You already know from stress-strain behavior that a uniformly loaded bar under tension develops a uniform stress σ = F/A everywhere in its cross-section, far from the ends and any features. But real components are never perfectly uniform: they have holes for fasteners, fillets at section changes, keyways, threads, and surface scratches. Near any geometric discontinuity, the stress field is no longer uniform — it is locally amplified, sometimes dramatically, because the load-carrying "flow" of stress must crowd around the obstacle.
The stress concentration factor Kt = σ_max/σ_nom is the ratio of peak local stress to the nominal stress calculated from basic mechanics (load divided by net area). For a circular hole in a wide plate under far-field tension, Kt = 3 — the stress at the edge of the hole is exactly three times the applied far-field stress, regardless of the hole's size. This result from elasticity theory has a striking implication: a 1 mm hole and a 100 mm hole in a large plate have the same Kt. What matters is the shape of the feature, not its absolute size. Kt depends on geometry ratios: shallow, wide notches have lower Kt than sharp, deep ones; gradual fillets have lower Kt than abrupt right-angle corners. These relationships are tabulated in stress concentration handbooks (Peterson's), and selecting geometries with low Kt is a primary tool in fatigue-resistant design.

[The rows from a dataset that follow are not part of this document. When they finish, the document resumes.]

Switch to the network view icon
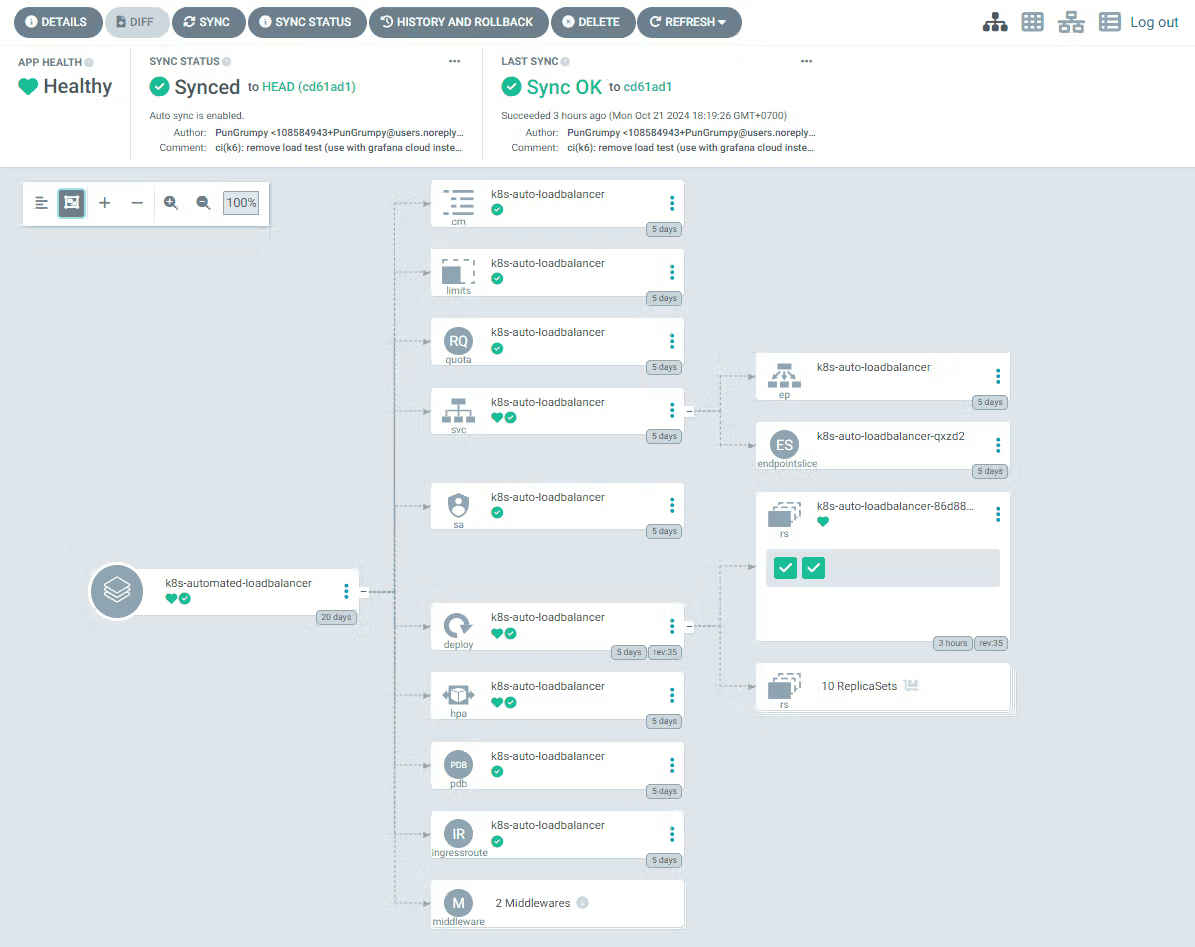Screen dimensions: 1195x947 point(1071,22)
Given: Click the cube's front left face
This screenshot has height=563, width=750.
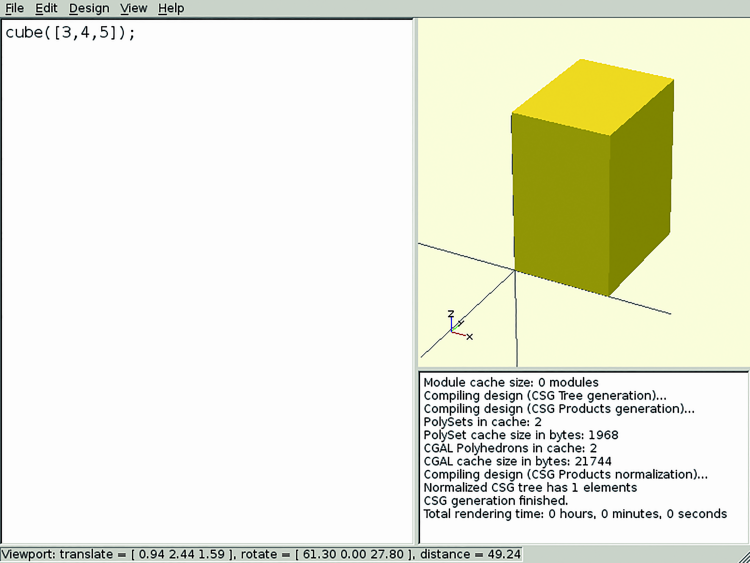Looking at the screenshot, I should tap(560, 200).
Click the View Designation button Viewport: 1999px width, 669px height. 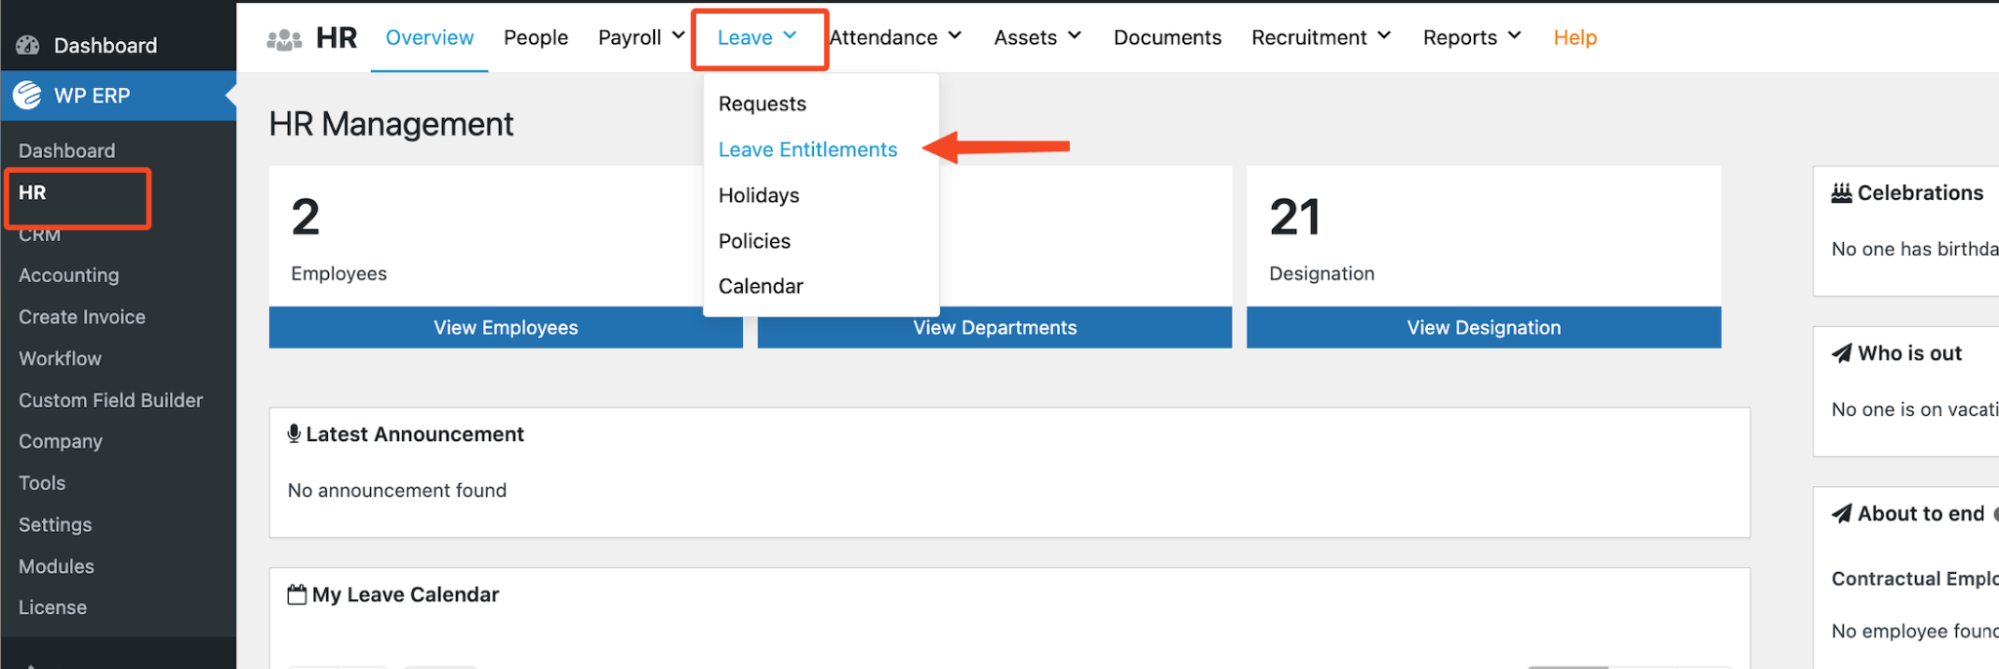[x=1483, y=328]
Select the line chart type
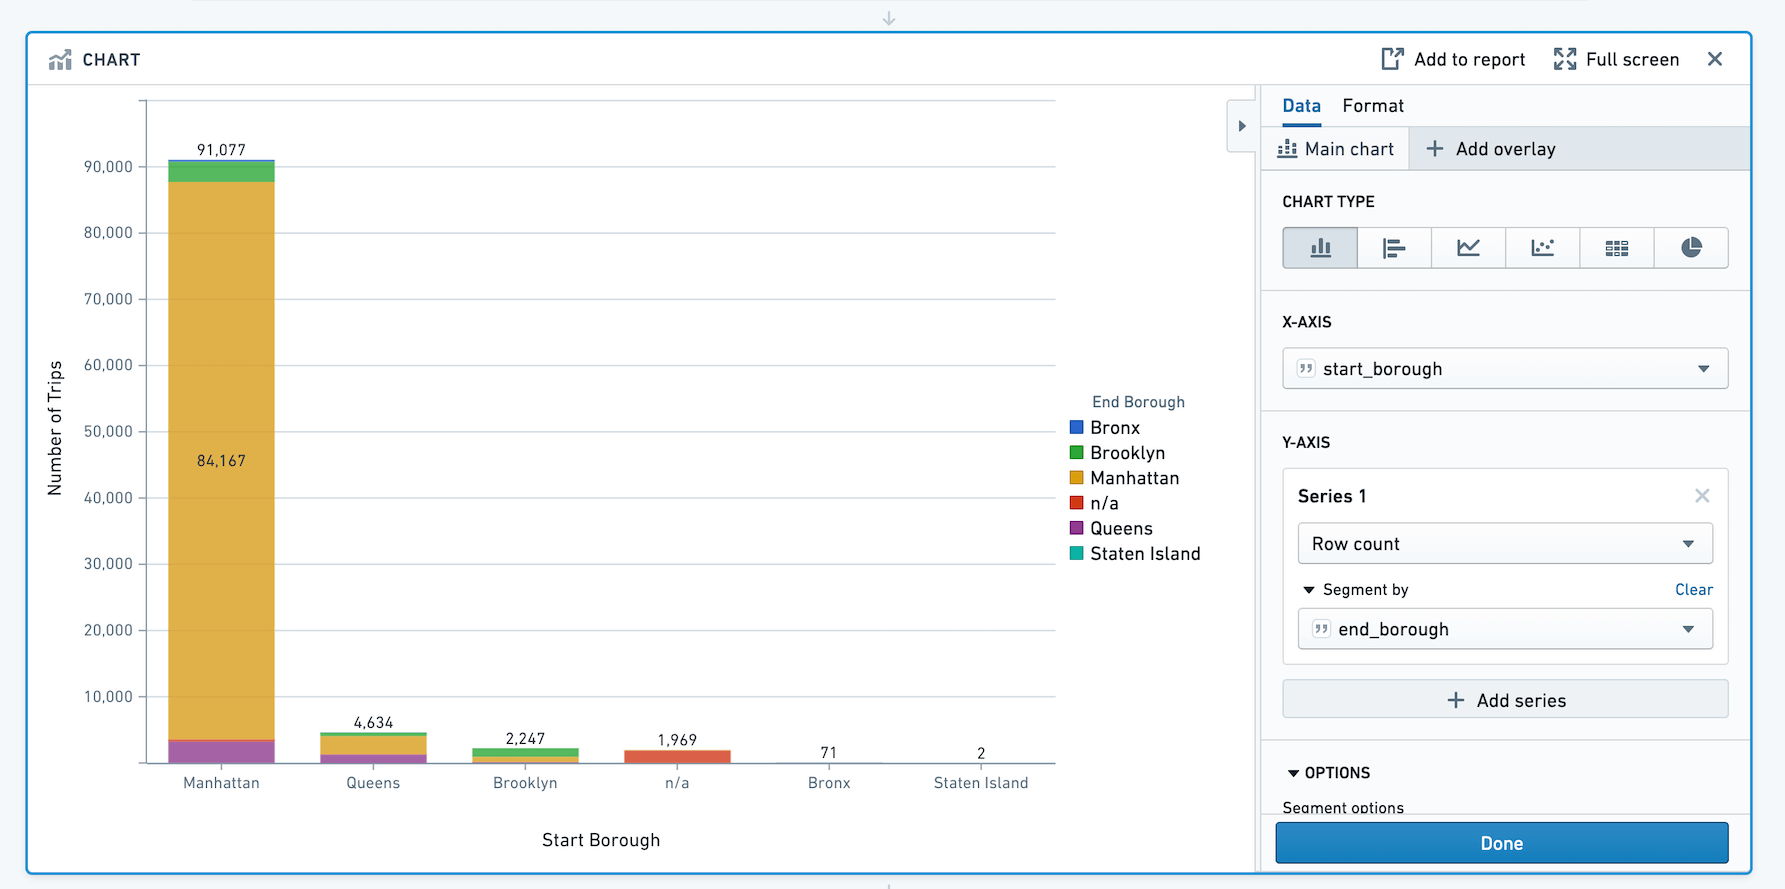Screen dimensions: 1785x889 1468,248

For a crack — an idealized notch with zero tip radius — Kt would formally be infinite. Elasticity theory predicts that the stress near a crack tip diverges as σ ∝ K/√r, where r is the distance from the crack tip and K is the stress intensity factor. This inverse-square-root singularity is universal for all cracks in linear elastic materials; the geometry, crack length, and loading magnitude enter only through K. The stress intensity factor is the central quantity in linear elastic fracture mechanics (LEFM): if K exceeds the material's fracture toughness K_Ic (a material property), the crack propagates catastrophically. This connects stress concentration to your future study of fracture toughness and crack growth.

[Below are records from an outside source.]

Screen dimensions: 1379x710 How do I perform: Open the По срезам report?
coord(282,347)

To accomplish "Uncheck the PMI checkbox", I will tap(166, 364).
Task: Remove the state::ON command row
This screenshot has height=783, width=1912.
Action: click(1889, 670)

The engineering significance is profound: fatigue failures — components that crack and fail at stresses far below the yield strength after many repeated load cycles — almost always initiate at stress concentrations. The mechanism is that the locally amplified stress exceeds the fatigue limit even when the nominal stress does not. Classic failure sites are bolt holes, keyways, thread roots, weld toes, and surface corrosion pits. The fatigue stress concentration factor Kf is typically slightly lower than Kt because small plastically deformed volumes at stress concentrations blunt the theoretical elastic peak; their ratio Kf/Kt defines notch sensitivity. Designing for fatigue resistance means eliminating sharp transitions (large fillet radii), controlling surface finish (avoiding machining marks), and sometimes introducing beneficial compressive residual stresses through shot peening or surface rolling — all engineering responses to the amplifying power of geometric stress concentration.